As a rich landed investor, d'Abbadie used his vast wealth to build this sumptuous residence. And his financial independence made it possible for him to give free rein to his aesthetic desires. The talents of the architect did the rest in the creation of this perfectly hybrid structure, whether in its architecture, its decoration, or furniture, all designed for either study, worship or the highlife. Because of this blend of interest in letters and in luxury, Abbadia is the perfect illustration of the lifestyle of certain elite figures of the Second Empire.
D'Abbadie was elected Correspondant of the Académie des Sciences in 1852 and Member of that institution in 1867. He furthermore shared a passion for the Basque language with Prince Louis-Lucien Bonaparte and with the Emperor Napoleon III, who agreed to lay the symbolic final stone. It was for this reason that the château included an imperial suite with especially sumptuous furniture and furnishings.
This book, born from the author's doctoral thesis, gives a full account of an almost completely forgotten example of Viollet-le-Duc's civic architecture. Furthermore, not only is the house complete, it is also a rare example of a complete Second-Empire architectural ensemble.
Viviane Delpech received a Fondation Napoléon research grant in 2010 for her thesis on the Château d'Abbadia.
 
Hervé DUMONT, Napoléon. L'épopée en 1 000 films, Lausanne, Ides et Calendes, 724 pages.

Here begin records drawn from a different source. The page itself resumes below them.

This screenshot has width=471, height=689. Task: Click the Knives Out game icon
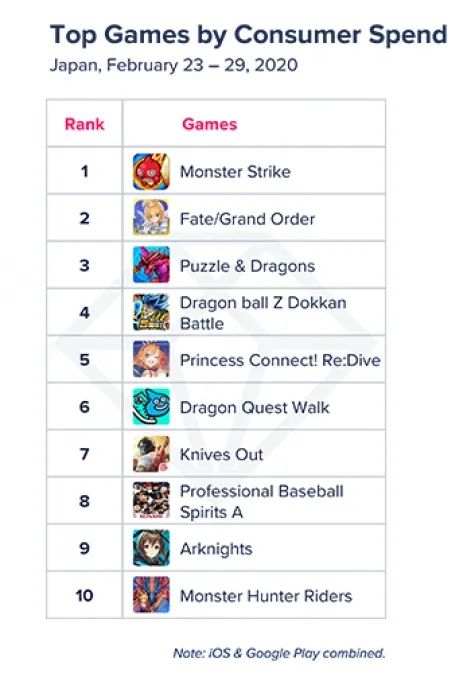[x=151, y=454]
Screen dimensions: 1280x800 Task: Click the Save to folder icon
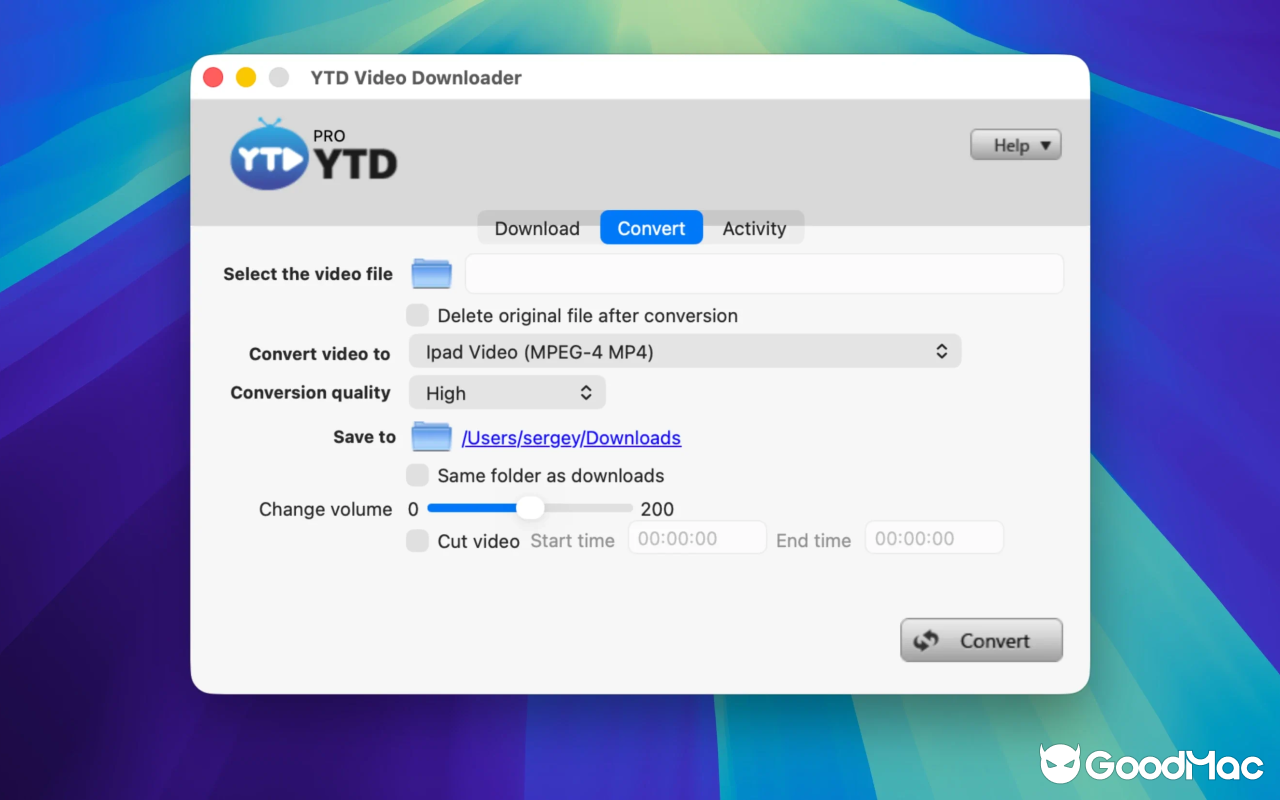pos(431,436)
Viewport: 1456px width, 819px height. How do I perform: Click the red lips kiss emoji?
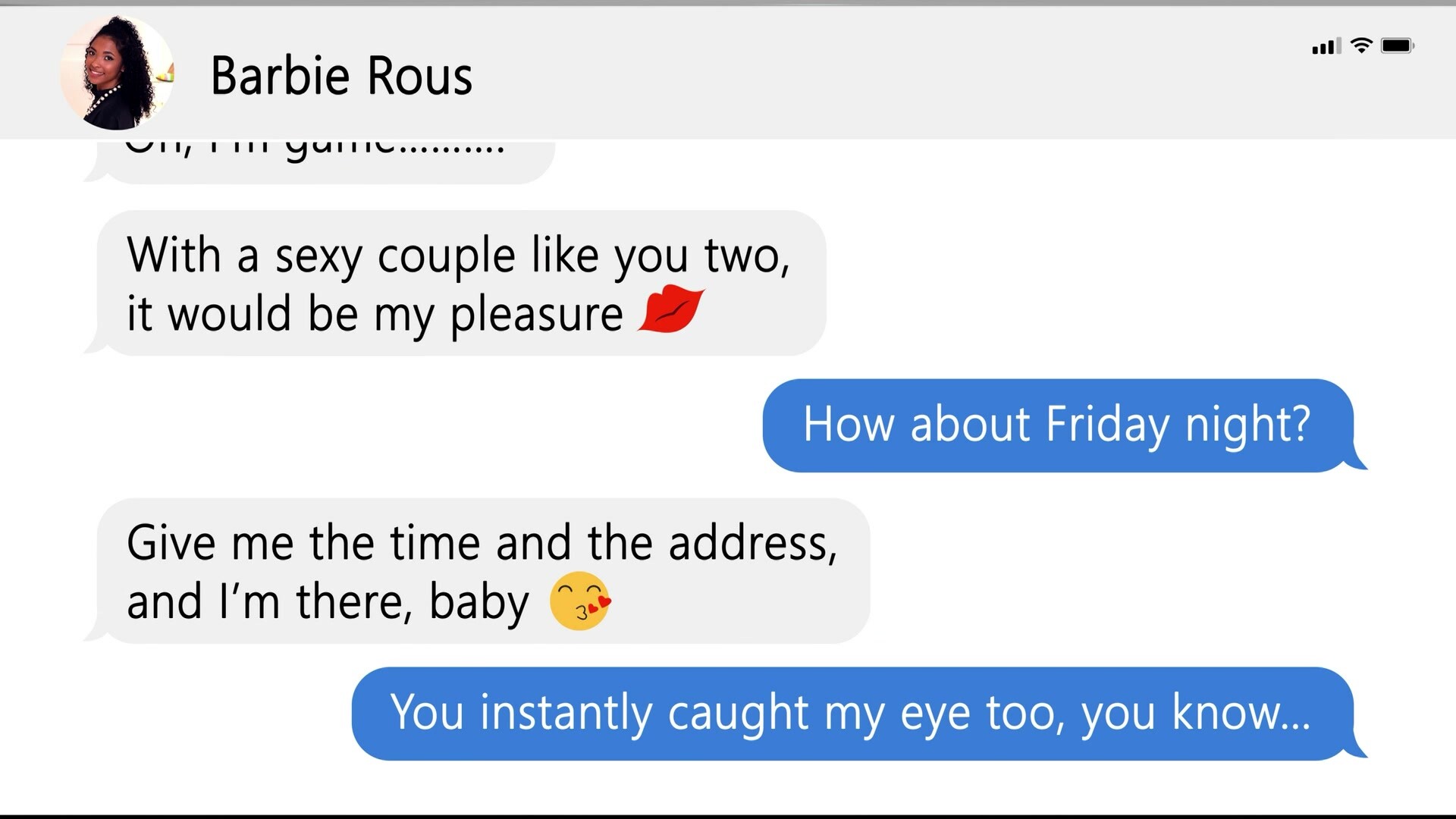(x=670, y=311)
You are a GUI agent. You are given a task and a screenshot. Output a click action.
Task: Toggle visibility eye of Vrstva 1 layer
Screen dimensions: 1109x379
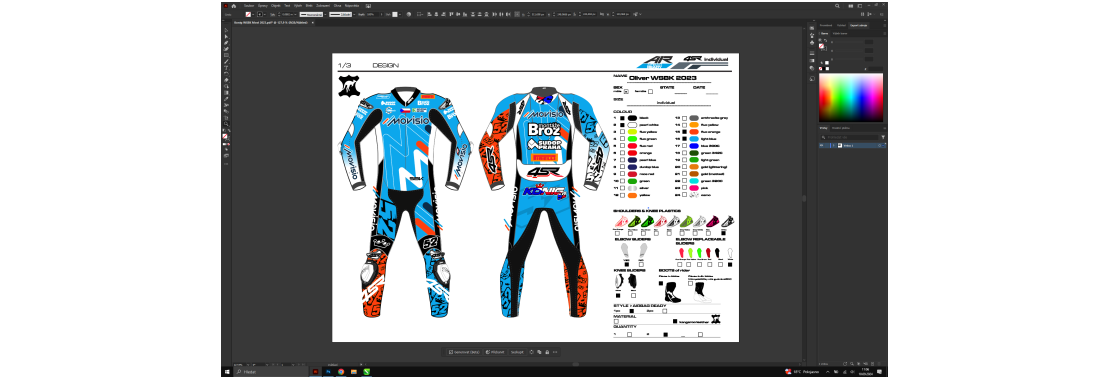821,146
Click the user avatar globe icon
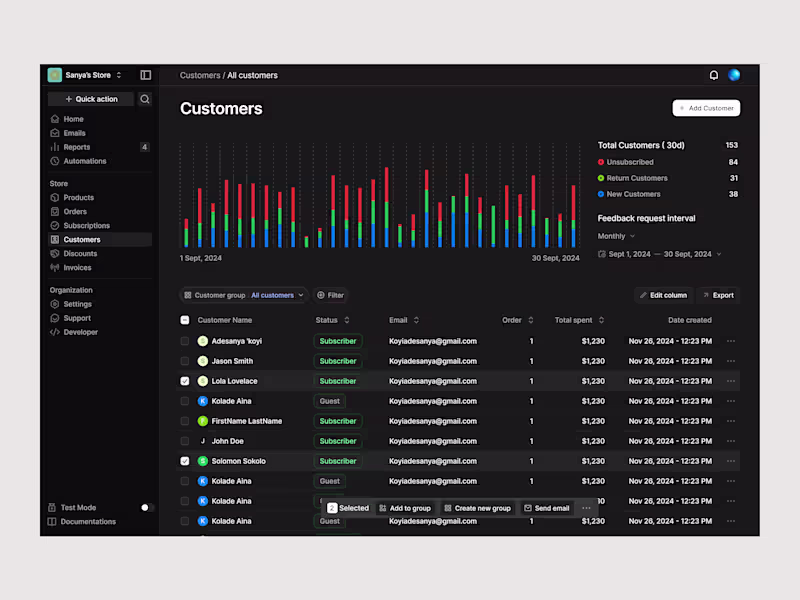The width and height of the screenshot is (800, 600). pyautogui.click(x=734, y=75)
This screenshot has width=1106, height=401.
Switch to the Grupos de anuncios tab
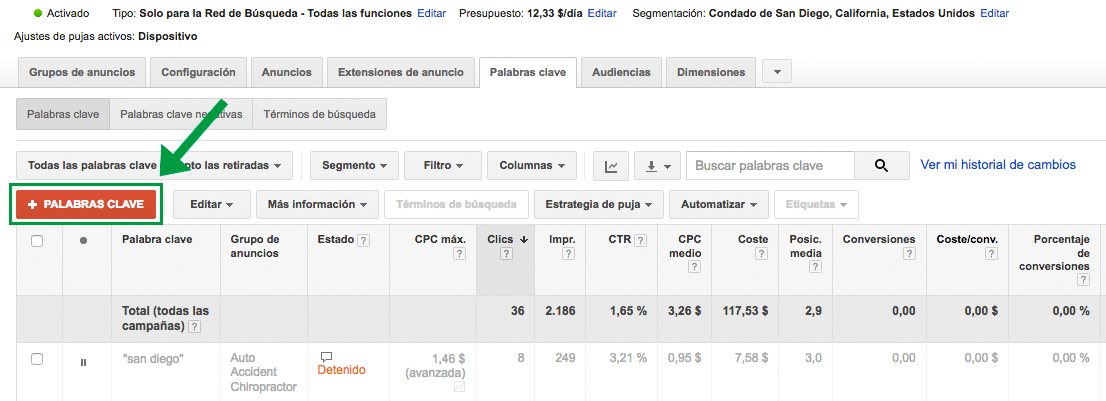coord(81,73)
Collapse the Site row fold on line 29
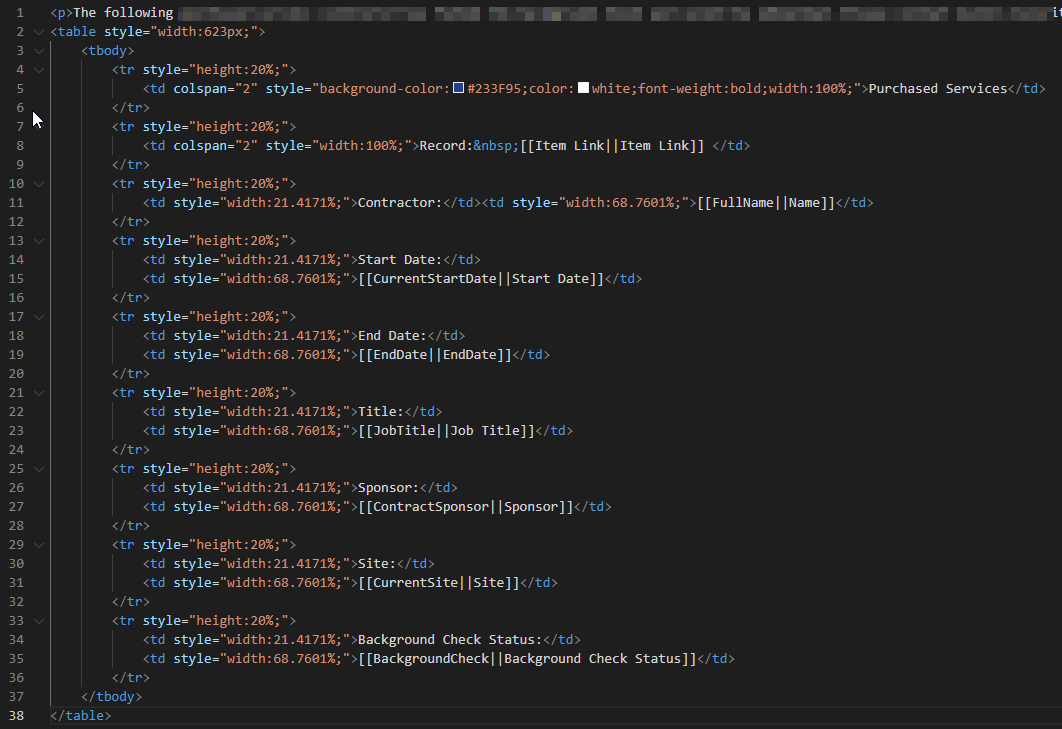Image resolution: width=1062 pixels, height=729 pixels. coord(39,544)
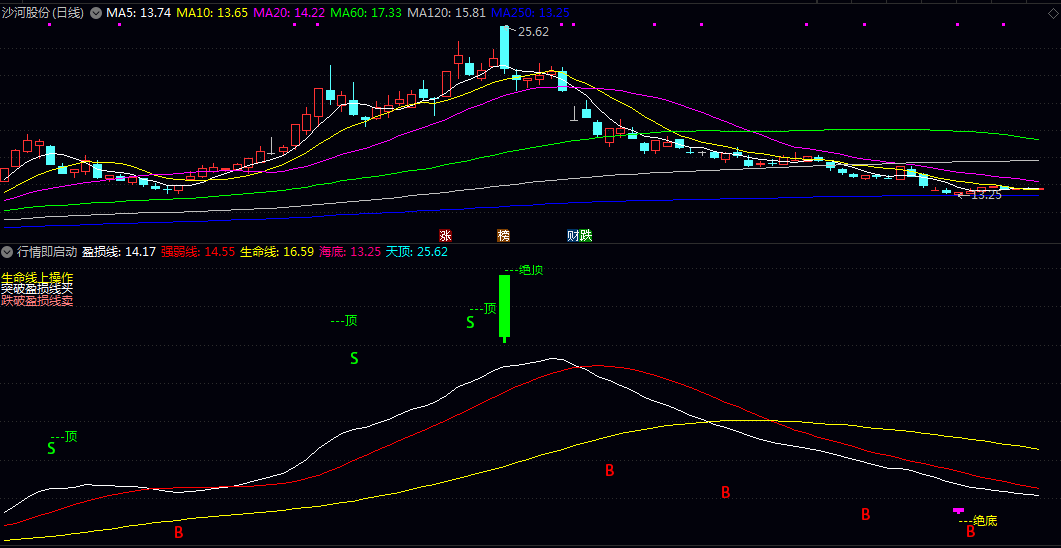Click the tall cyan candle at 25.62 high
Viewport: 1061px width, 548px height.
[505, 50]
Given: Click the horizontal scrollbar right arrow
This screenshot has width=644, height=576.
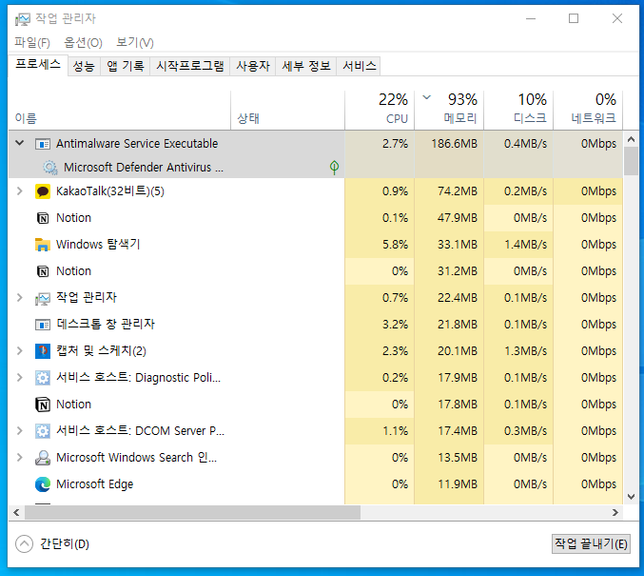Looking at the screenshot, I should (615, 512).
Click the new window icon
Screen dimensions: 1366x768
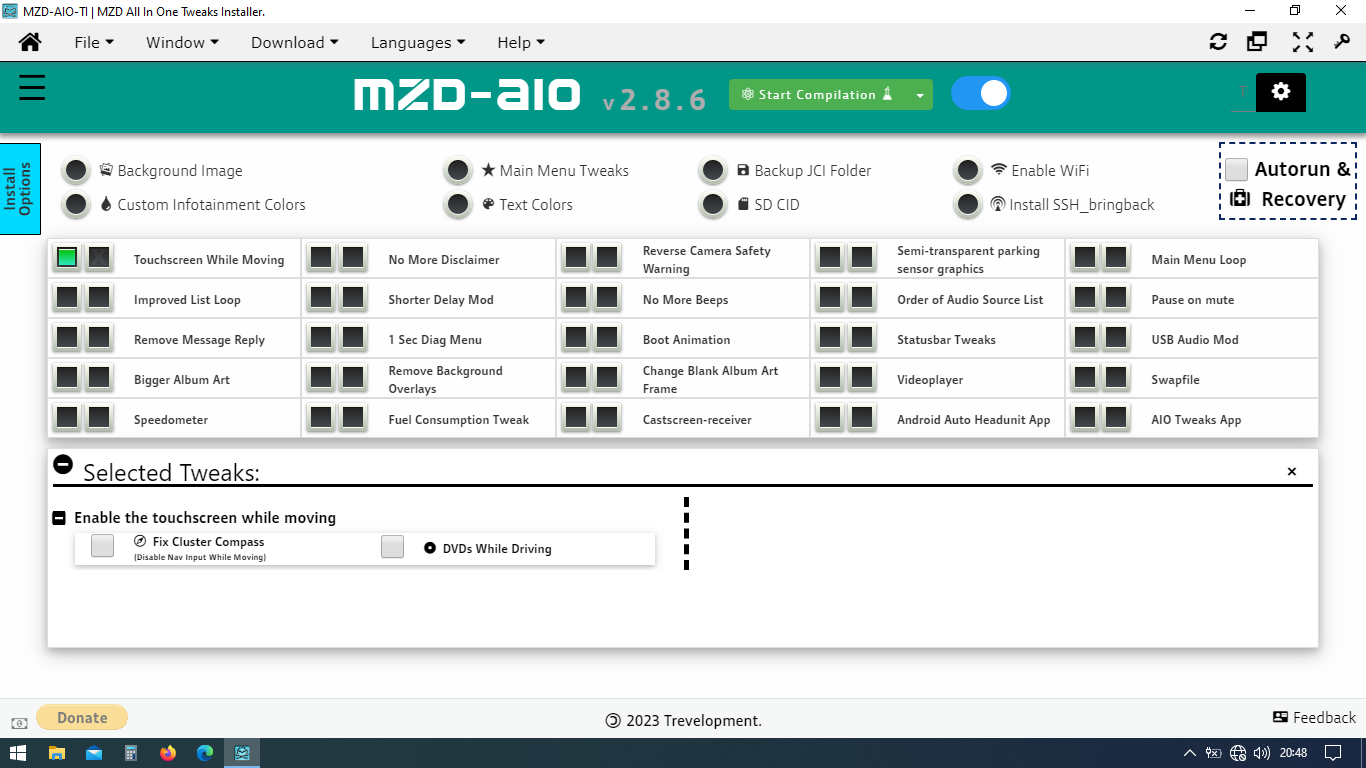click(x=1257, y=42)
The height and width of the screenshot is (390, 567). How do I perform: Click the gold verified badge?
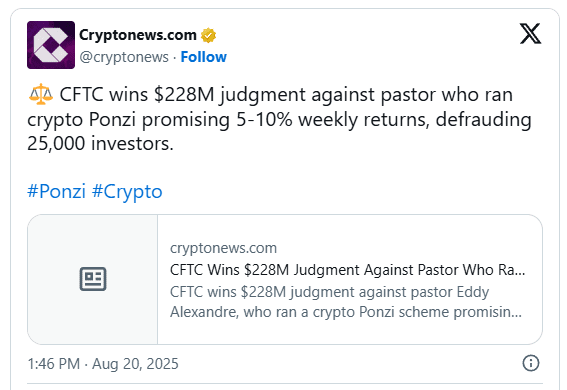click(208, 35)
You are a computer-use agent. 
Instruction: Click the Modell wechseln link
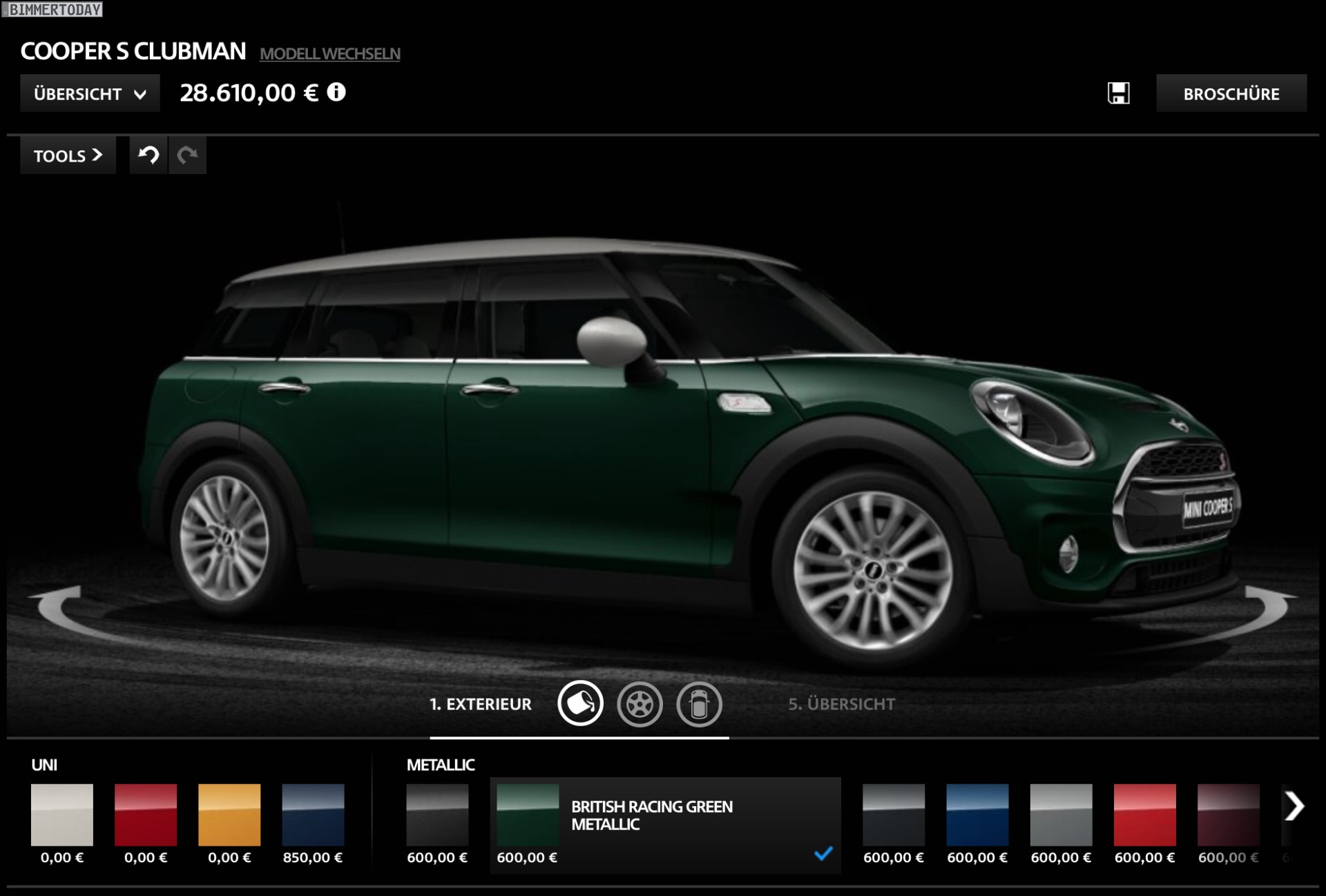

This encyclopaedic filmography of films worldwide on Napoleon and his times is not only a first, it is also unique for its uncompromising commentary and rare collection of illustrations.
The marks that Napoleon and Revolutionary (and later Imperial) France left on the whole of Europe have inspired a thousand or so cinema and television films (including series and mini-series), beginning in 1897 and running up to today. And they come from all over –ranging from Madrid to Stockholm and Moscow in Europe, and from the US, Canada, Egypt, Syria, Mexico, Argentina, and Brazil worldwide, to mention but a few. Adored, hated, forgotten or lost, about fifty percent have never been seen in France.
In every country and for every decade, Napoleon occupies a specific place, whether fascination, adulation, or rejection. Every film and indeed every actor who embodied the Emperor – Raymond Pellegrin, Marlon Brando, Rod Steiger, Charles Boyer, Sacha Guitry, Christian Clavier – has a different reading of the events, mixing history, legend, prejudice and clichés. Chateaubriand famously noted that “Bonaparte's life was an incontestable verity: the task of writing it was taken on by deception”, and the audio-visual medium has taken this statement and run with it, thereby giving multiple, varied, extraordinary and fascinating ideological portraits of our own period. For whilst cinema has reconstituted a fantasized vision of the 19th century, the camera, more often, speaks of today.